── Texto de partida ──

Hoy hace un mes que murió Sabina de la Cruz en Bilbao. Tenía 91 años y no resistió la covid-19. Cuando la conocí, se había entregado a la tarea de reunir la obra de Blas de Otero y capitaneaba la fundación del poeta. Su compañero durante tantos años. Sabina tenía el verbo vivaz y entrañable de una cuentacuentos. Había sido profesora en la Complutense y se notaba esa inflexión docente en sus palabras, como si echara de menos el aula y la compañía atenta de sus alumnos.

El caso es que me abrió de par en par su casa de Artzentales y allí echamos largas tardes de conversación que ahora guardo como una alhaja. Me contó que durante el franquismo escondían libros prohibidos bajo las tapas de libros inocuos. Me contó que Blas de Otero escribía al ritmo de los Beatles en su casa de Majadahonda. En una ocasión la llevé a Gasteiz y ella comentó lo mucho que había cambiado la ciudad. Había dejado de ser, decía Sabina, una capital de monjas y militares. Cada vez que viajo a Gasteiz, quién sabe por qué, me persiguen aquellas palabras. Monjas y militares.

Volví a encontrar a Sabina en eventos esporádicos pero terminé perdiéndole la pista. Hace unos meses me dijeron que reposaba en la residencia de ancianos de Karrantza. Creí entender que había perdido la agilidad mental de otros tiempos y de pronto me aterrorizó la perspectiva de volver a verla en aquellas condiciones. Casi sin querer he recordado las imágenes del último Umbral, la palabra atascada en la punta de la lengua, la mirada perdida de quien ya se sabe más cerca de la otra vida que de esta. No volví a ver a Sabina.

───

Objetivo del ejercicio:
Enumera todas las ciudades y localidades que se nombran en el texto sobre Sabina de la Cruz. Los registros no tienen relación con el texto.

── Los datos ──

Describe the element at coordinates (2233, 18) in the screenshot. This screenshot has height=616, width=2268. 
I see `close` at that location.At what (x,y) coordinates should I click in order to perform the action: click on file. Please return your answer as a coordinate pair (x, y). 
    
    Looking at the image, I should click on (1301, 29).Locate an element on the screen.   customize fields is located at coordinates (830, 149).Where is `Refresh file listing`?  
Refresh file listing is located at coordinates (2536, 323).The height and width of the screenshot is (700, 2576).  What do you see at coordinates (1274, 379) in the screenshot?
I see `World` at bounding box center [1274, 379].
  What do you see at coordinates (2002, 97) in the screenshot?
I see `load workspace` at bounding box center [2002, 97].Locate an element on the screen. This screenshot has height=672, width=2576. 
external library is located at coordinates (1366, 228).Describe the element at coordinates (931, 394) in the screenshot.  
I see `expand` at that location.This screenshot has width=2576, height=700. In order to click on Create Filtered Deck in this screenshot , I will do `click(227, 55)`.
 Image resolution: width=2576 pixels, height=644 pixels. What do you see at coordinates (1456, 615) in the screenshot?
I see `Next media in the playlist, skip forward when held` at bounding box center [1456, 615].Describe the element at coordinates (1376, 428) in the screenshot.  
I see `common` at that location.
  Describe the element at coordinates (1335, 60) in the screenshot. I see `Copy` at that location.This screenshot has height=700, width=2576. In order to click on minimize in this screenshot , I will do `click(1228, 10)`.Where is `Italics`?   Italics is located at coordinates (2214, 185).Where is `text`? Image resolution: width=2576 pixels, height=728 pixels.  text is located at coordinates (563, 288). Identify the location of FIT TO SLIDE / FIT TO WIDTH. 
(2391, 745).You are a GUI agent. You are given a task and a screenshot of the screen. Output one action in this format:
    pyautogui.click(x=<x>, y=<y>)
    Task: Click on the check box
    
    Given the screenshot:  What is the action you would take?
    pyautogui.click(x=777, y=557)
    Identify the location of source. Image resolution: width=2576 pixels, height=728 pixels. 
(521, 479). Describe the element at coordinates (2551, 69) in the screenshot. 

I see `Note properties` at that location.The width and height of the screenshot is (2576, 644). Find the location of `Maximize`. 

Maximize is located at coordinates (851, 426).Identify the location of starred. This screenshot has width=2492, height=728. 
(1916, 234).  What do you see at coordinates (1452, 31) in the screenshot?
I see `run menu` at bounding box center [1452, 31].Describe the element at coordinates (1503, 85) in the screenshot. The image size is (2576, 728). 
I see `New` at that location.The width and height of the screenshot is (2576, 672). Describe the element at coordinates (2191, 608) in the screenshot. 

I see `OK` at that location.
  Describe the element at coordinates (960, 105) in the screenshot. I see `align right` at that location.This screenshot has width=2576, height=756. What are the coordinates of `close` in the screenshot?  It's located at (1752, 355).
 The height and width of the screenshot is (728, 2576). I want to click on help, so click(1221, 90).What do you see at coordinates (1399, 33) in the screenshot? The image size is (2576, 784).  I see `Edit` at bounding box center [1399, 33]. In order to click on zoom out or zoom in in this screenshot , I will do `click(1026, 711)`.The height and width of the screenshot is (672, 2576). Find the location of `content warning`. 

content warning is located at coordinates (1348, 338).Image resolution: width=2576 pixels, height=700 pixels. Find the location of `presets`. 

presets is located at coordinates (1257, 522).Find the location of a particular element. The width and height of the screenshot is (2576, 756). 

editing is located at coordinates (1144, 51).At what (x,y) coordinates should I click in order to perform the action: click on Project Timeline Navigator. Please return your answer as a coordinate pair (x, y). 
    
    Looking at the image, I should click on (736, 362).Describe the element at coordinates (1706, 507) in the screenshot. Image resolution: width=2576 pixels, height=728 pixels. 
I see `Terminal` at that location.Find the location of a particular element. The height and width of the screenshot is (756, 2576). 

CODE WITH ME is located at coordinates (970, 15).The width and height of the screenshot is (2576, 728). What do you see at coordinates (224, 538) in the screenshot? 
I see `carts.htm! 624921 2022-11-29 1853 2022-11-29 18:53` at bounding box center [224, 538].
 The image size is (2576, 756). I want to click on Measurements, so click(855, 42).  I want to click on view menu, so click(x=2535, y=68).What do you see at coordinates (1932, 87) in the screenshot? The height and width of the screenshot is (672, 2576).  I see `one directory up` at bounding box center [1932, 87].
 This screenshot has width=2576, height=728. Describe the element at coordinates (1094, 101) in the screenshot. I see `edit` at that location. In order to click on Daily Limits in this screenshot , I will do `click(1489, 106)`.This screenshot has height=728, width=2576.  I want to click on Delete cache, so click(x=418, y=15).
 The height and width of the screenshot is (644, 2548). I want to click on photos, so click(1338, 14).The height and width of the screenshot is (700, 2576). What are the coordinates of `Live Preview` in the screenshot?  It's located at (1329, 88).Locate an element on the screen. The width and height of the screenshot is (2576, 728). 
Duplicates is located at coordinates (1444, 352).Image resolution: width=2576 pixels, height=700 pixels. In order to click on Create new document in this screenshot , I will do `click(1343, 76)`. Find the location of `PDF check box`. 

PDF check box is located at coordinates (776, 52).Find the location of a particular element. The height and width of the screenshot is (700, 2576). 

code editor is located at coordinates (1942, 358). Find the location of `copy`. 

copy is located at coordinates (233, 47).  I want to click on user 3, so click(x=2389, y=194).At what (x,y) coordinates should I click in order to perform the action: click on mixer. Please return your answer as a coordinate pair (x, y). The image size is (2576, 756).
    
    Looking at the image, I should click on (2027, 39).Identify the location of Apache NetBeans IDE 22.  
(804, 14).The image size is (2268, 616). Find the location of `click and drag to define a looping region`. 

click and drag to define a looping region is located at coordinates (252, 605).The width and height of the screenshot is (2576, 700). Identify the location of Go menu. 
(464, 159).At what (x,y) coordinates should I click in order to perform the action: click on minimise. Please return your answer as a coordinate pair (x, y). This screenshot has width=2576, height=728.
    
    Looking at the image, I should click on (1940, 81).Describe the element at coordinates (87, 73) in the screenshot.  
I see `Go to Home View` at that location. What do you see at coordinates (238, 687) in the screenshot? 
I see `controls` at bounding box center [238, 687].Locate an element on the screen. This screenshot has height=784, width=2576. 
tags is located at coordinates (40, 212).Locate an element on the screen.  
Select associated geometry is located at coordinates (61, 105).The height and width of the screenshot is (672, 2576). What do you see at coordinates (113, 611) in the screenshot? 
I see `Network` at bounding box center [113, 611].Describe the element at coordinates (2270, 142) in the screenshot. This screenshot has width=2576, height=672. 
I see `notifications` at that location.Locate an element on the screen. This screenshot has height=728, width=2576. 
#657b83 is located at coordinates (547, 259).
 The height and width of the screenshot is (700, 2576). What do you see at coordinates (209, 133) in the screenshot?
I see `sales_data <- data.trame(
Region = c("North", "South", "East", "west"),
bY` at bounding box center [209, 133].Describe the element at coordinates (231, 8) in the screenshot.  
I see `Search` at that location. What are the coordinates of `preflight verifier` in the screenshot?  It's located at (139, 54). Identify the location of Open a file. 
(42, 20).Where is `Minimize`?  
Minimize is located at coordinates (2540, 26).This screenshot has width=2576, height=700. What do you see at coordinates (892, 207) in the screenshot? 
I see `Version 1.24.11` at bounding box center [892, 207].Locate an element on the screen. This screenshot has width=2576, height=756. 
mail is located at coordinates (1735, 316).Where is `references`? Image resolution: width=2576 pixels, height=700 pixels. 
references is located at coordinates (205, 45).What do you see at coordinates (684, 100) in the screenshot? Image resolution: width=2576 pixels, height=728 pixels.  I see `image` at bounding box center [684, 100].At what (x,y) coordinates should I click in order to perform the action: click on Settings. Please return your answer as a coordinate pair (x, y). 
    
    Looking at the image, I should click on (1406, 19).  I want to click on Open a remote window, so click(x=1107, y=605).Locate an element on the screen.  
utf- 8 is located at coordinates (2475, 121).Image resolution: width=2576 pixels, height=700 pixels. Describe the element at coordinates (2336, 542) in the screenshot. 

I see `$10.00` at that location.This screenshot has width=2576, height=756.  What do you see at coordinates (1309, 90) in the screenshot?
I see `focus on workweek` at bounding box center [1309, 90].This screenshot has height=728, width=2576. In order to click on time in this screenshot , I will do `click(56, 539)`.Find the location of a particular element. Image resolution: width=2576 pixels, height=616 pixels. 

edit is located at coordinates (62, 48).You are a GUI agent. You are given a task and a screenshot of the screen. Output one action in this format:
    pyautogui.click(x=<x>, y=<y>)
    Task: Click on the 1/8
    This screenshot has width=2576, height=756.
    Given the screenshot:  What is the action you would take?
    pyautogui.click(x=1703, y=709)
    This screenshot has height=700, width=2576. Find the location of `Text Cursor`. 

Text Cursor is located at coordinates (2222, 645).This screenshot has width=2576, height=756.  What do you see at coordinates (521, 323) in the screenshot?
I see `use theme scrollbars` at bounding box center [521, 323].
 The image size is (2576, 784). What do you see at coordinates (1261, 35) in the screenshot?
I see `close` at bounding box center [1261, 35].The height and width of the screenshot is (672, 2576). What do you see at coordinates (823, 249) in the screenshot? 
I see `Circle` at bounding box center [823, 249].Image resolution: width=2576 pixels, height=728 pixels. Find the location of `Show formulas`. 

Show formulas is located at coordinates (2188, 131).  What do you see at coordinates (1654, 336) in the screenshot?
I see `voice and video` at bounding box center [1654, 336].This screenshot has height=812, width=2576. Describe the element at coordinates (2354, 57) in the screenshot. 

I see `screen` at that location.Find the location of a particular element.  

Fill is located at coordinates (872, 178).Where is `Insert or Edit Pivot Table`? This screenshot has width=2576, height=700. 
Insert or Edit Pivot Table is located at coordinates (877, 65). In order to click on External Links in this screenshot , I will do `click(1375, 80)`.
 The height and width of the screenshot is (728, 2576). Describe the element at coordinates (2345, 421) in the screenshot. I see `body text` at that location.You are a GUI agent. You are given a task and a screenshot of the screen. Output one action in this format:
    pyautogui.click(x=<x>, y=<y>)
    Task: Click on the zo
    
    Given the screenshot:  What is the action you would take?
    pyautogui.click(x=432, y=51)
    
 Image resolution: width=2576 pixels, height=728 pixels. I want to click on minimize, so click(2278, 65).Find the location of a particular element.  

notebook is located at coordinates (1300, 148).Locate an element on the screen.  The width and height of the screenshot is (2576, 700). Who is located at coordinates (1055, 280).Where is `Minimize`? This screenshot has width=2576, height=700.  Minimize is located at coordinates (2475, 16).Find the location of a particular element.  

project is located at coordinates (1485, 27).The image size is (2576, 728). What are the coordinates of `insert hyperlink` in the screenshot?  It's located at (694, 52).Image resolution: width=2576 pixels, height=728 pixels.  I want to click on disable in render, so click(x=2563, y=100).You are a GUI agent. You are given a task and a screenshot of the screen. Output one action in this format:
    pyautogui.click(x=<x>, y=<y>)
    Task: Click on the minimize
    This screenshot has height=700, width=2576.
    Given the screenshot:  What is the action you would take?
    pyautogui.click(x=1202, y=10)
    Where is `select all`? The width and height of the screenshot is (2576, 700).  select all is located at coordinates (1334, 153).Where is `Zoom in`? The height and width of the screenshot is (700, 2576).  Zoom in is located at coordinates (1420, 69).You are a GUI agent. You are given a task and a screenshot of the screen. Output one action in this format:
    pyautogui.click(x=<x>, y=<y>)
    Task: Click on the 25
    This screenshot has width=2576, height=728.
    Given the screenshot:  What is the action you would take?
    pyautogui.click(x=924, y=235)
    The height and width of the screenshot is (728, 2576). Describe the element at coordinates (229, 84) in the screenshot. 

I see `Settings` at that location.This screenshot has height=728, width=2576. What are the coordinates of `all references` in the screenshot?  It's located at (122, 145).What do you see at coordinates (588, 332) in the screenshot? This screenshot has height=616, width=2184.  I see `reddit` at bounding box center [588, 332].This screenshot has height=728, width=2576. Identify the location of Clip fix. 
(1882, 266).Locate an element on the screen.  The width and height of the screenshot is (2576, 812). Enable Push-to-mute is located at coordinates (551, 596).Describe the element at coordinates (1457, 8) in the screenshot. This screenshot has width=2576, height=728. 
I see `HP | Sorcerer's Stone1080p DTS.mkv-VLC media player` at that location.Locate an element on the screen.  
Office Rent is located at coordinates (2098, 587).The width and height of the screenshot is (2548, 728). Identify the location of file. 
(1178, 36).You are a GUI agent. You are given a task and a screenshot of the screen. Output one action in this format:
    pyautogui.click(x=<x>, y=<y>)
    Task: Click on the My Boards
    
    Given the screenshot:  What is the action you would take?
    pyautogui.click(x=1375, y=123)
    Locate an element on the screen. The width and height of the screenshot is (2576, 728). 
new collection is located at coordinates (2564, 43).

───

Respuesta:
Bilbao, Artzentales, Majadahonda, Gasteiz y Karrantza.